## Page excerpt
..........

Everyone is welcome to join the webinars organised in the frame of the Faculty of Architecture’s ‘Urban Cultures’ engagement. Coordination by Martino Tattara.

All lectures via Zoom. Please find the links below. (Poster, Facebook event)

  • 22 October 2020, 12.00
    JULIO ARROYO (introduction by Martino Tattara & Cecilia Chiappini)
    Contemporary urban processes in Buenos Aires in the context of global investments and emerging urban, environmental, economic and cultural tensions (zoom link)
    Julio Arroyo is full professor at Facultad de Arquitectura, Diseño y Urbanismo, Universidad Nacional del Litoral in Santa Fe, Argentina. He teaches architectural design in the graduate programme in Architecture and Urbanism (BA+MA). Parallel to his interest in the theory and criticisms of architecture, he currently leads seminars on contemporary urban processes, architecture and public spaces in Argentinean cities. He is the director of Arquisur Revista and he is constantly invited to give lectures and evaluate projects in Latin America, Spain and Portugal. Arroyo holds also his private practice and has worked in the public sector, at Municipality of Santa Fe, for many years equipping him with a multidimensional understanding of urban issues.In his lecture, Julio Arroyo will navigate the emerging tensions around the contemporary urban processes of Buenos Aires. His starting point is the current status of Argentinean cities, where urbs, civitas and polis seem to be drifting away from each other. From this, he will explore some of the contradictions, fragments and disjunctions taking place, and outline their impact on the narratives of everyday life, the understanding of public spaces and the definitions of architecture. After a quick overview of recent urban development, anchored in forms, practices and meanings, he will round up his presentation with a series of architectural interventions.

..........

## What to do
A. In the Urban Cultures webinar announcement, at which institution is Julio Arroyo a full professor?
B. Write the next part of the Urban Cultures webinar announcement, picking up after its final sentence.

## Given data
..........

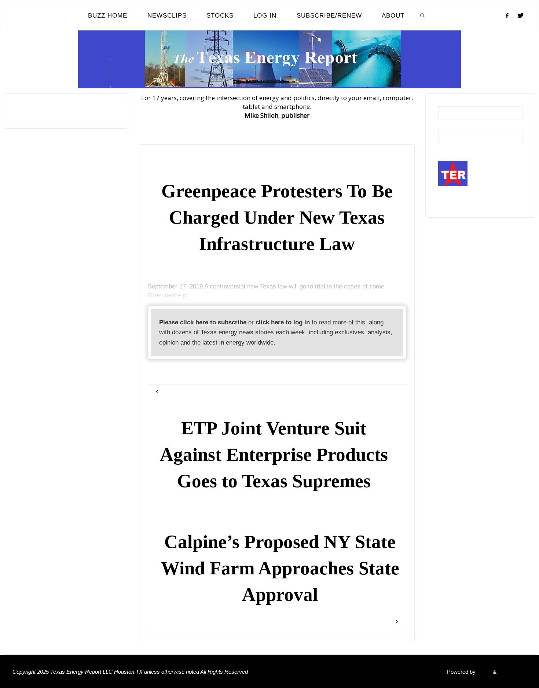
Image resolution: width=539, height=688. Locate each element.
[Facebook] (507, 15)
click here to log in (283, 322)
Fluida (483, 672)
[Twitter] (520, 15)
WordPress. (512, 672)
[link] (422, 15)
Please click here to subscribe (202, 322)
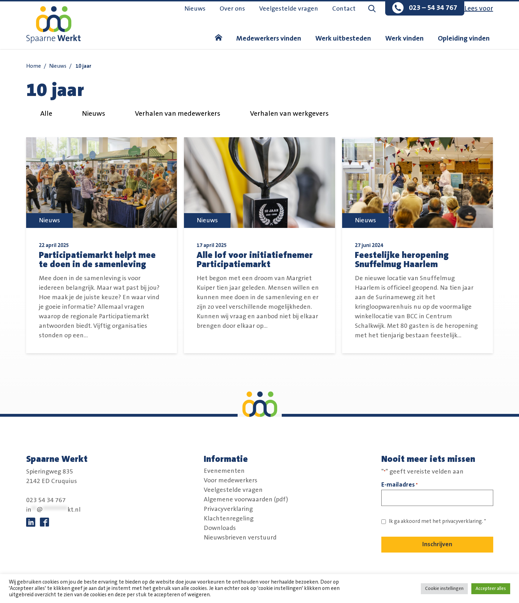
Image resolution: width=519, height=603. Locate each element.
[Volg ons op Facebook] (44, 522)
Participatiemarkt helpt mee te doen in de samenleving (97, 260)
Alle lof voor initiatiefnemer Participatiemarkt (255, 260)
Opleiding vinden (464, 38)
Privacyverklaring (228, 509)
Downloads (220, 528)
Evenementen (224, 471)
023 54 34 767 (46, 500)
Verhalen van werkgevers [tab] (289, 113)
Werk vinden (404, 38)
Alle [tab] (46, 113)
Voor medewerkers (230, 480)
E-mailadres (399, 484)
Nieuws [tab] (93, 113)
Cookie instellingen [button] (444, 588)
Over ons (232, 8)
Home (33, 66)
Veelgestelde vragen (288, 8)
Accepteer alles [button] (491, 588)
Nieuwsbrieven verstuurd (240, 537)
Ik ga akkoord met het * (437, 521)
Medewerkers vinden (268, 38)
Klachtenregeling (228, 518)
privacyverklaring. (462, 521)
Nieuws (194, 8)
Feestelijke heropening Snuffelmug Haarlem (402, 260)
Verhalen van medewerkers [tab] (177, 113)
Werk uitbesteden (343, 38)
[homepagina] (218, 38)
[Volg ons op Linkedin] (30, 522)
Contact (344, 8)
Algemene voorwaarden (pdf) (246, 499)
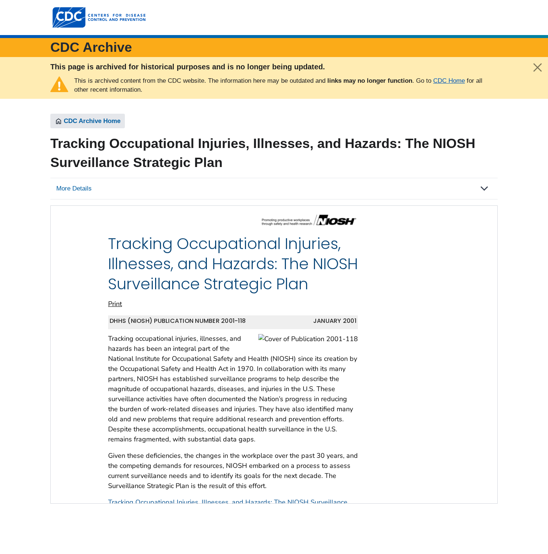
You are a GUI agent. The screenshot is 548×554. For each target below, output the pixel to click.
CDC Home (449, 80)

..........

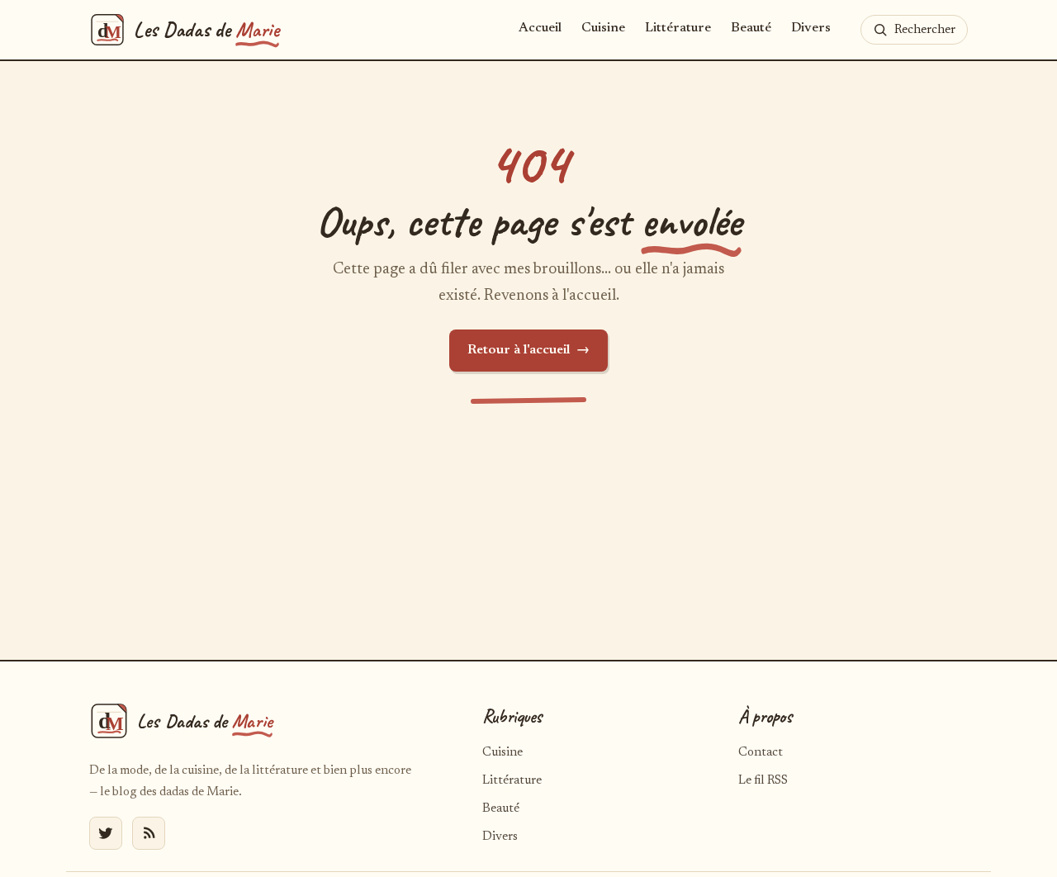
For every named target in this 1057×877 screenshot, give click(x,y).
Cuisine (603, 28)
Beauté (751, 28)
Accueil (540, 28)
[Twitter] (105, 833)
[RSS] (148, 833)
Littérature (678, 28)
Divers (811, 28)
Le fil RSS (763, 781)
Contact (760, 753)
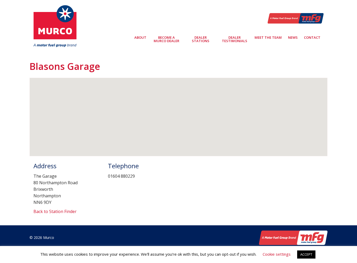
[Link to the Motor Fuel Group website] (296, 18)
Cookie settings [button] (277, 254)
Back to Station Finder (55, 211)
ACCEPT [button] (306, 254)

..........

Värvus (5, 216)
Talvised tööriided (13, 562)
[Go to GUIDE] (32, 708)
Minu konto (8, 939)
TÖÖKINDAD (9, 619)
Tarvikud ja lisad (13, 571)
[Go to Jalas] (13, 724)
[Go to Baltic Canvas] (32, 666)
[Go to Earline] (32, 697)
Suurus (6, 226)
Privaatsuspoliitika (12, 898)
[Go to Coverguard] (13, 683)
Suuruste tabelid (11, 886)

..........

## Responses per task
A. Facultad de Arquitectura, Diseño y Urbanismo, Universidad Nacional del Litoral in Santa Fe, Argentina.

B.
  •  29 October 2020, 12.00
    MANOEL RODRIGUES ALVES (introduction by Cecilia Chiappini)
    The production of cities and public spaces in the context of financial capitalism and global culture (zoom link)
    Edgar Morin has stated in the ’70s that the notion of complexity, in its scientific and technical foundations, submitted to temporal widening and spatial dilatations and facilitated by technologies, encompasses a new topos: one that implies not only the abandoning of the attempt to reconstruct an organism from fragments of reality and to establish topological connections and analogies, but also the conditioning of the place of things to be understood. This topos, in architectural and urban terms, has been defined since Hegel by its objectual presence within the terms of reality, dedicated since then to symbolise its functioning as a donor of a refuge and as an enclosure. Today, this reading is no longer possible. It is therefore necessary to investigate the kinds of future transformations we will see in urban space, considering the current forms of programmed consumption, the shifting role of the state and of systems of political representation, and methods of discipline and social control that may lead to a significant decline of the urban (public) space and to a dismantling of the foundations of the city and democracy. If we previously considered inclusiveness as the cornerstone of the equitable city and the condition for an egalitarian urban environment, we should now move towards the notion of urban equity. In the city of gentrification processes caused by privately driven urban renewal projects, we observe the emergence of temporary public spaces and flexible space-time contexts designed for the client rather than for the citizen. Failing to consider these emerging aspects will lead to further human alienation in a time of estrangement from the world, an alienation based on the individual experience of dislocation and detachment.
  •  12 November 2020, 12.00
    SOPHIE LEEMANS (introduction by Erik Van Daele)
    Rethinking the dispersed city paradigm by exploring its networks. Insights on the way strategical nodes can shape the next urban constellation (zoom link)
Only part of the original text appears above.